## Data records
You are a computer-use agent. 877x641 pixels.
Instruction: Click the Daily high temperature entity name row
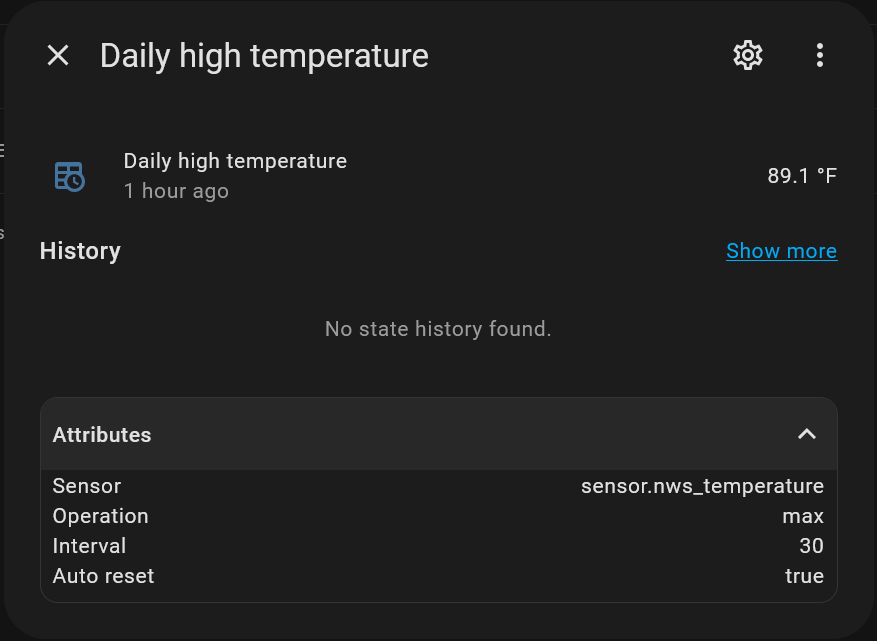click(x=235, y=161)
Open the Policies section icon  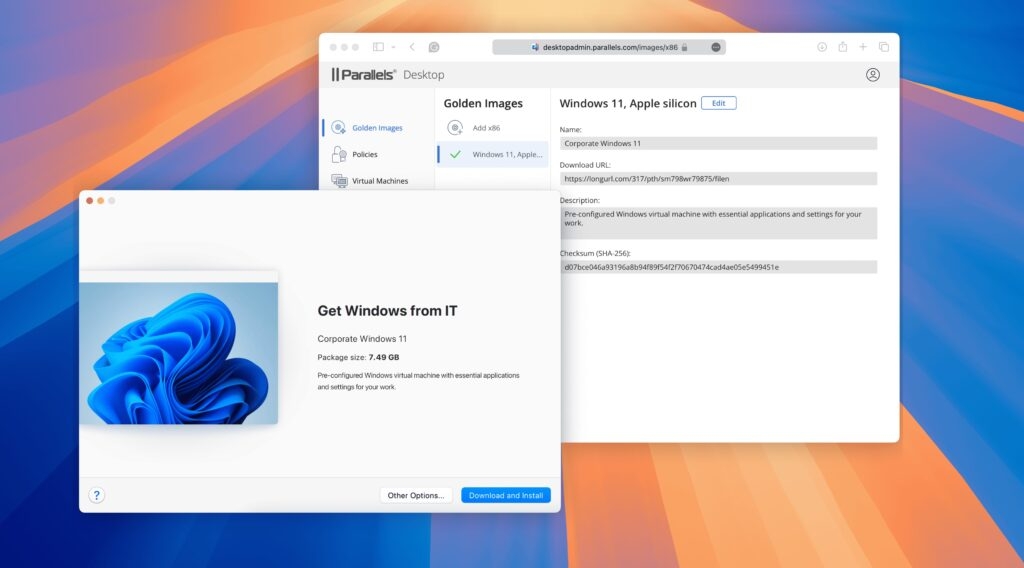(x=338, y=155)
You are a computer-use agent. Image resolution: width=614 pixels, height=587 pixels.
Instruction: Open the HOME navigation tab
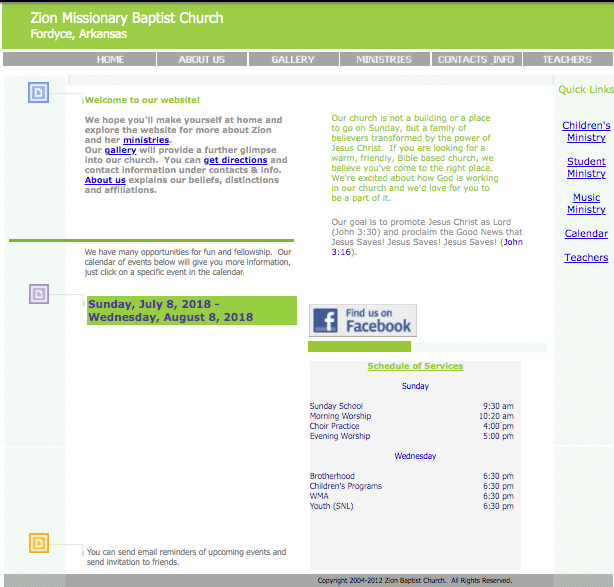110,60
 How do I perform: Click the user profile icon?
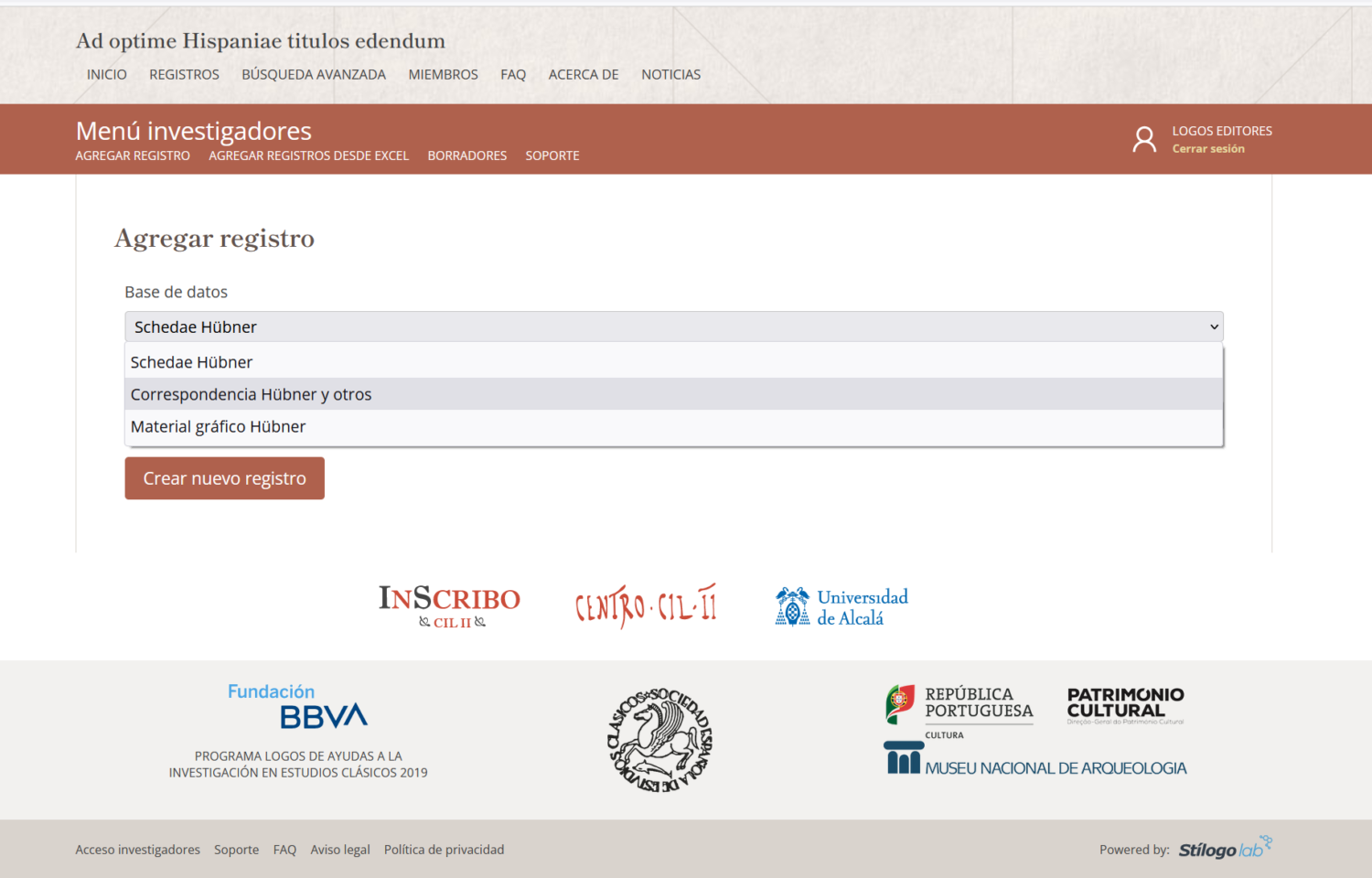[1144, 138]
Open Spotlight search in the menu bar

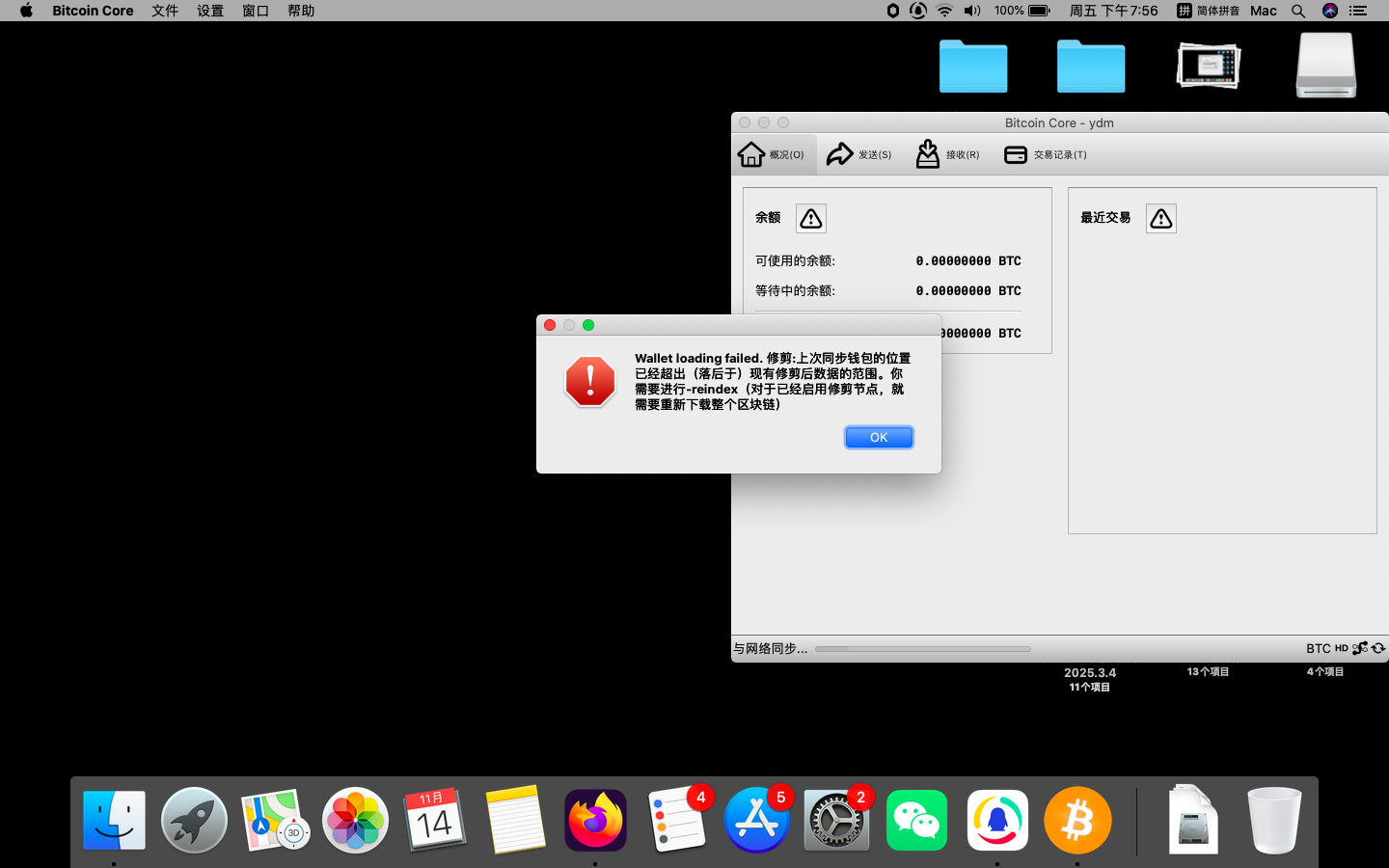click(1298, 11)
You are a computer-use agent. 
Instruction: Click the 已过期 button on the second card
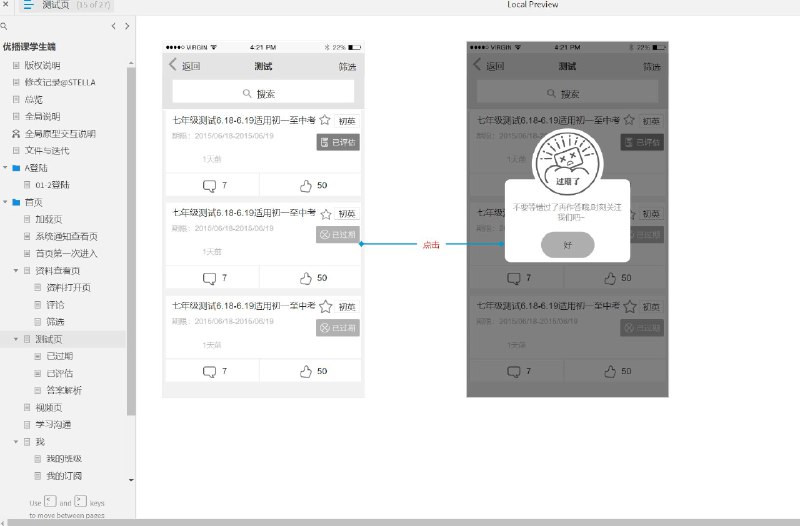tap(338, 235)
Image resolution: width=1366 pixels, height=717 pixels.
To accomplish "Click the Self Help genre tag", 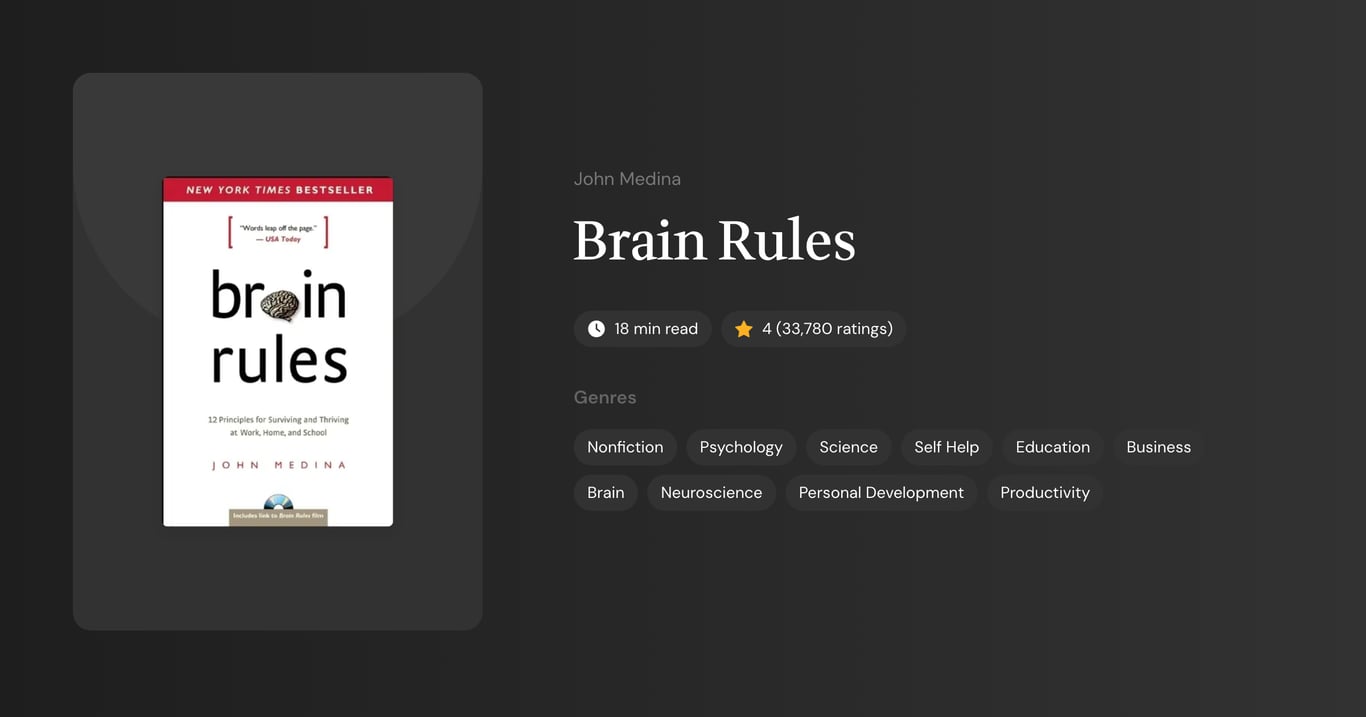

## Exercise
Each line above that holds the string "computer" should be copied and shown.

## Response box
You are a computer-use agent. 877x641 pixels.
You are a computer-use agent. Image resolution: width=614 pixels, height=587 pixels.
You are a computer-use agent. 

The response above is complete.